The best of the Davis tributes online belongs to Bruce Jenkins of the San Francisco Chronicle:
Willie Davis might have been the coolest ballplayer I ever saw. He exuded style, a sense of the pure aesthetic, and he could have excelled at any sport. His choice of baseball was a blessing to the game, and among those of us who watched him up close at Dodger Stadium in the early 1960s, there was no question he was the fastest man alive. In a race from first to third with a running start, I'm not sure even Bob Hayes could have caught him.
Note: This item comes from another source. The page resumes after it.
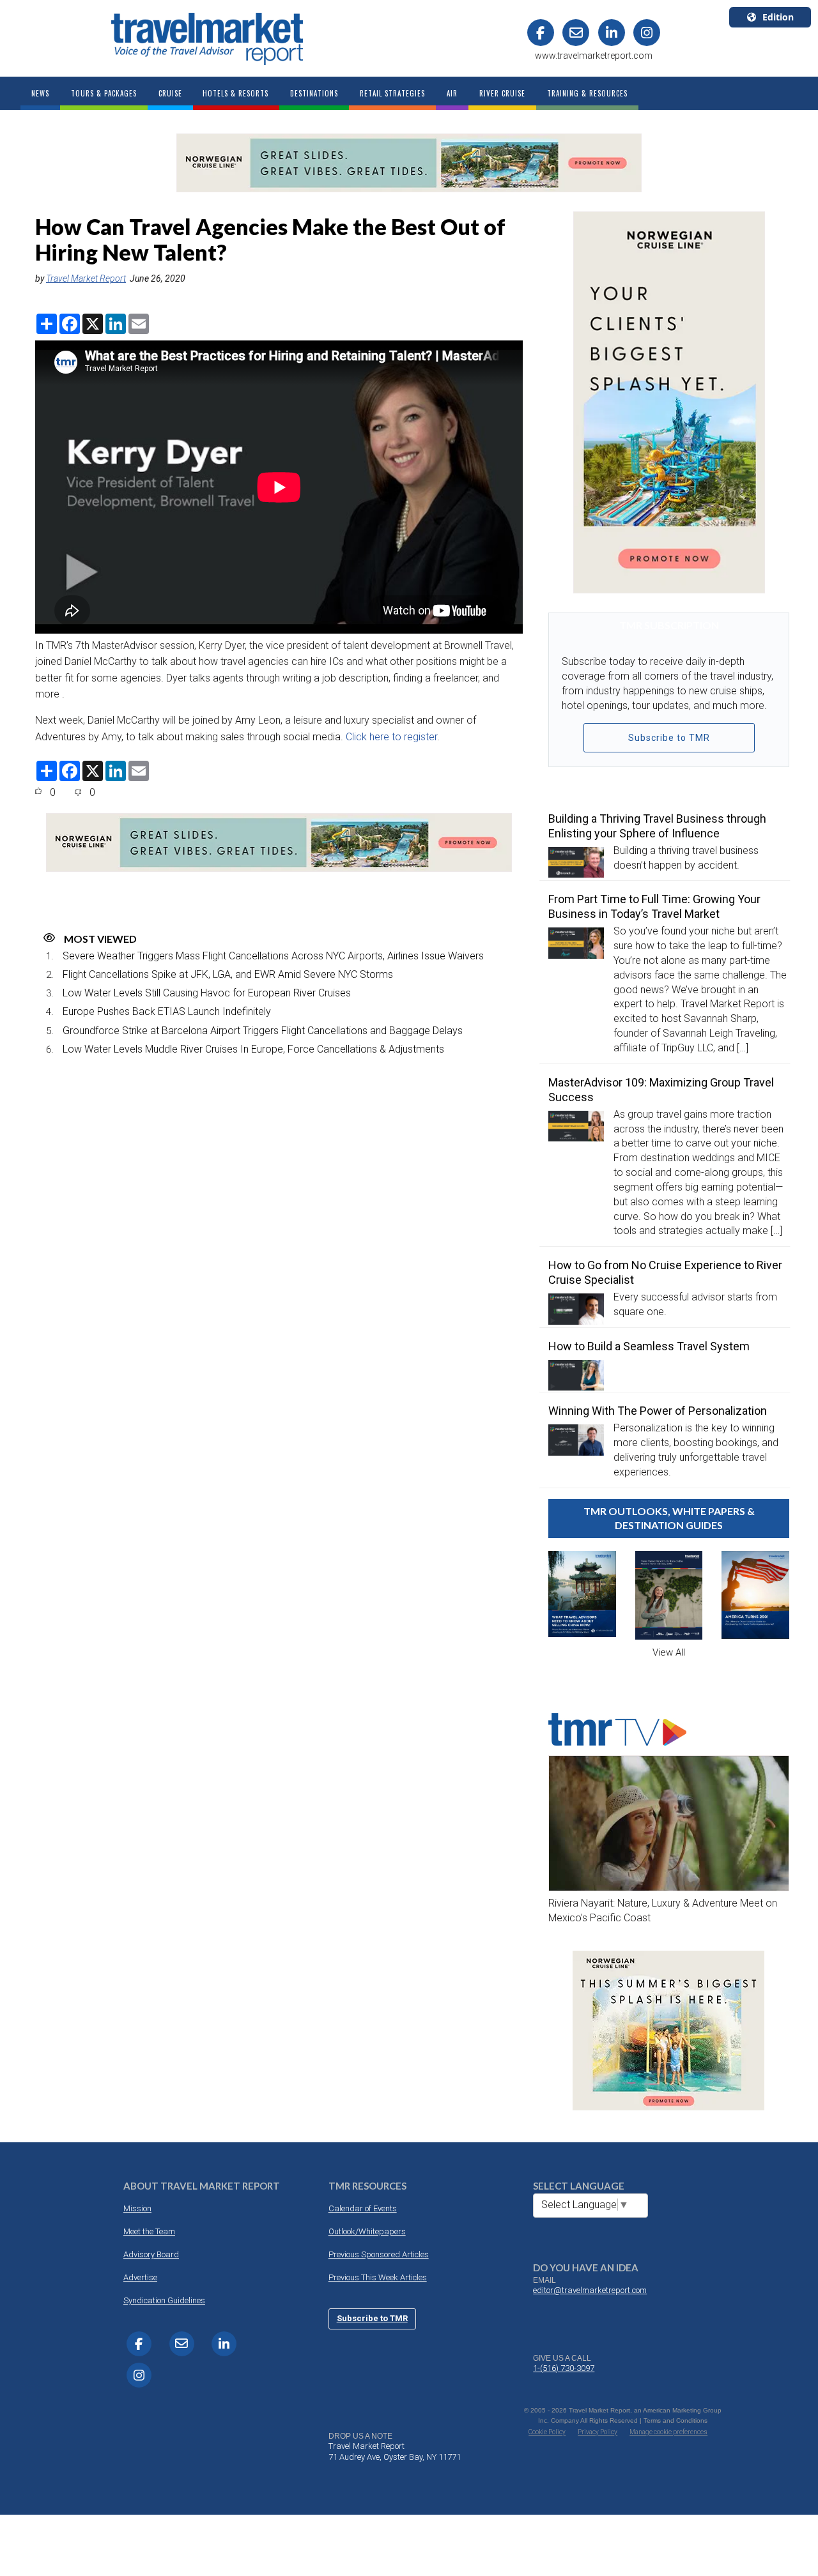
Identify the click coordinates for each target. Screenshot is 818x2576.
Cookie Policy (547, 2431)
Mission (137, 2208)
Davis was found dead Tuesday at the age of 69 (authorities believe there was no foul play), leaving behind a legacy of unique, unforgettable talent. He made two All-Star teams, racked up 2,561 hits, had a 31-game hitting streak, won three consecutive Gold Glove awards, but he wasn't an elite outfielder in the National League. With the likes of Willie Mays, Henry Aaron, Frank Robinson and Roberto Clemente in the mix, that just wasn't possible.
What none of those players had — few that I can recall in any era — was Davis' combination of urban cool and blazing speed. He addressed the world at a slow, measured pace, never in a rush. He basically let life come to him. Even as he approached home plate with a bat in his hands, he struck the impression of a man wearing shades at the far corner table of a jazz club.
There was lightning inside him. He turned it loose at the crack of the bat. Like so many good left-handed hitters, he crushed the low fastball, drilling it up the alleys on a laser path. That's when Willie Davis struck fear in the hearts of every opponent, because that would be a triple.
As Tommy Lasorda inevitably lamented, Davis has gone to visit the big Dodger in the sky. So long, Willie.